When Feeling Bad Can Be Good: Mixed Emotions Benefit Physical Health Across Adulthood - PubMed (original) (raw)
When Feeling Bad Can Be Good: Mixed Emotions Benefit Physical Health Across Adulthood
Hal E Hershfield et al. Soc Psychol Personal Sci. 2013 Jan.
Abstract
Traditional models of emotion-health interactions have emphasized the deleterious effects of negative emotions on physical health. More recently, researchers have turned to potential benefits of positive emotions on physical health as well. Both lines of research, though, neglect the complex interplay between positive and negative emotions and how this interplay affects physical well-being. Indeed, recent theoretical work suggests that a strategy of "taking the good with the bad" may benefit health outcomes. In the present study, the authors assessed the impact of mixed emotional experiences on health outcomes in a 10-year longitudinal experience-sampling study across the adult life span. The authors found that not only were frequent experiences of mixed emotions (co-occurrences of positive and negative emotions) strongly associated with relatively good physical health, but that increases of mixed emotions over many years attenuated typical age-related health declines.

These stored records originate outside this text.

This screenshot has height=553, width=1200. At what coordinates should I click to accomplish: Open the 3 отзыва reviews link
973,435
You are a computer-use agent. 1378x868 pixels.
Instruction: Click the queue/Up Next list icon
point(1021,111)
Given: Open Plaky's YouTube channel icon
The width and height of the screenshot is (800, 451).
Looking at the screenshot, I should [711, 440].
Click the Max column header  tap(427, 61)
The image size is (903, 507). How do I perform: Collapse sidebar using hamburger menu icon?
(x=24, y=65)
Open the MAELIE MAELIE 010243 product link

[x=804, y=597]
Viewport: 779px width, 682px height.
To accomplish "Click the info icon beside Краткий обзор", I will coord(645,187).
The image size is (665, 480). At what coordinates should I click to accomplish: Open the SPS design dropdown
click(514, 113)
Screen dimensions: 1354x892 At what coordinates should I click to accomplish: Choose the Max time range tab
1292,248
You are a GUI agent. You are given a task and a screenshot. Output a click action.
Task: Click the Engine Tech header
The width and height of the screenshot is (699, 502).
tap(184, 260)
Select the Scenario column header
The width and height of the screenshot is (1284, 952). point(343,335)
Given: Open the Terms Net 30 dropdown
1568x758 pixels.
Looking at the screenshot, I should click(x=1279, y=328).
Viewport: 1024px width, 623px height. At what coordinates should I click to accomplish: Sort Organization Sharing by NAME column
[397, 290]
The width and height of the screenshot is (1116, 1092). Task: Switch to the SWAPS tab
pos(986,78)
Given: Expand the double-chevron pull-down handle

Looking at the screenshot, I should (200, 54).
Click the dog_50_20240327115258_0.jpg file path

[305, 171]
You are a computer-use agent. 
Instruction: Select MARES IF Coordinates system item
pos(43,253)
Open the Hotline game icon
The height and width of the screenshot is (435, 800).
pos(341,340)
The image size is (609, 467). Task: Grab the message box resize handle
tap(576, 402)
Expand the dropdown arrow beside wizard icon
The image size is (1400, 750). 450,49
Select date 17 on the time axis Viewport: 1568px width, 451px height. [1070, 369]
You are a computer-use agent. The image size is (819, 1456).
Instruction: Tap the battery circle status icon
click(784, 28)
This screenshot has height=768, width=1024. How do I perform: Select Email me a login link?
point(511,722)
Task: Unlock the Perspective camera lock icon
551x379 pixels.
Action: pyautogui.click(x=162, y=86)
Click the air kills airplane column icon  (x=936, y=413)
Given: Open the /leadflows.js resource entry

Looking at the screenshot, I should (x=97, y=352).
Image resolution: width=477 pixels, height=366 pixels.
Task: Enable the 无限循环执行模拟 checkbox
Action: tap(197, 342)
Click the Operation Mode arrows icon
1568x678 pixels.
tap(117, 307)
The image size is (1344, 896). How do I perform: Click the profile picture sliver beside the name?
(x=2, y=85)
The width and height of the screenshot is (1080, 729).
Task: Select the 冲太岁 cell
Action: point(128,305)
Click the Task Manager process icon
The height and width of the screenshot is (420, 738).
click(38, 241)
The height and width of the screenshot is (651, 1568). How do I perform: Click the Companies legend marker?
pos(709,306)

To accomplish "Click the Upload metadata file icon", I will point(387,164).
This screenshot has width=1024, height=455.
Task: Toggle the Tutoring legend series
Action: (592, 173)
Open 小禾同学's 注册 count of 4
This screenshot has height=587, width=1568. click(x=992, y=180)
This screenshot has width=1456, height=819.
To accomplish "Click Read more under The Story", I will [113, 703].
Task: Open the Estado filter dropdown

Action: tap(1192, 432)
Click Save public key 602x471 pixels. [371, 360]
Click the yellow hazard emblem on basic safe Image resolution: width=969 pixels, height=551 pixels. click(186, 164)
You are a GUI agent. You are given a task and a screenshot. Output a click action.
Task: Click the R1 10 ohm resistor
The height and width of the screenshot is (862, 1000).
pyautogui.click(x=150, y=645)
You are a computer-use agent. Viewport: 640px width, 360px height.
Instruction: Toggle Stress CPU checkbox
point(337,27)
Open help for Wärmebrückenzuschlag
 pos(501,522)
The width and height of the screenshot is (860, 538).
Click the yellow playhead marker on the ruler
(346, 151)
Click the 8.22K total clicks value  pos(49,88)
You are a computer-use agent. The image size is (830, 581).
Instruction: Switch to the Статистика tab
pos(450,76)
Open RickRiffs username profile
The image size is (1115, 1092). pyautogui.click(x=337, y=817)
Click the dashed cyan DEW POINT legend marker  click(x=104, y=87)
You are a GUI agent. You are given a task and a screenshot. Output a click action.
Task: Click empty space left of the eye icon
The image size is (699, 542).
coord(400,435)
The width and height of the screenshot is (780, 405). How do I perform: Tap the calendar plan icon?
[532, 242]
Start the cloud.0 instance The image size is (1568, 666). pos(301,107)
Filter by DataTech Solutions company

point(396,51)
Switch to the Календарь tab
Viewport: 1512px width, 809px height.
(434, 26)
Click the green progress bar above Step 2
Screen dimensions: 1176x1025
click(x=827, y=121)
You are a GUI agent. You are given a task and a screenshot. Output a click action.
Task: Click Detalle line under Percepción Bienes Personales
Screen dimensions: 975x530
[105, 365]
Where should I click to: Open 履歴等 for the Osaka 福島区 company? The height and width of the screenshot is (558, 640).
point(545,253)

Keywords: emotion–health interactions; health; longitudinal data; mixed emotions.
Conflict of interest statement
Declaration of Conflicting Interests
The author(s) declared no potential conflicts of interest with respect to the research, authorship, and/or publication of this article.
Figures
Figure 1
Partial plots showing relationship between mixed emotions and physical health symptoms, controlling for age, positive emotions, and negative emotions. (A) Average mixed emotions (Fisher’s _r_-to-z transformation of Pearson’s r correlation between aggregates of positive and negative emotions) are negatively associated with average physical health symptoms. (B) Changes in mixed emotions over time (hierarchical linear modeling [HLM] coefficient indicating change in mixed emotions over waves of participation) are negatively associated with changes in health symptoms over time (HLM coefficient indicating change in health symptoms over waves of participation).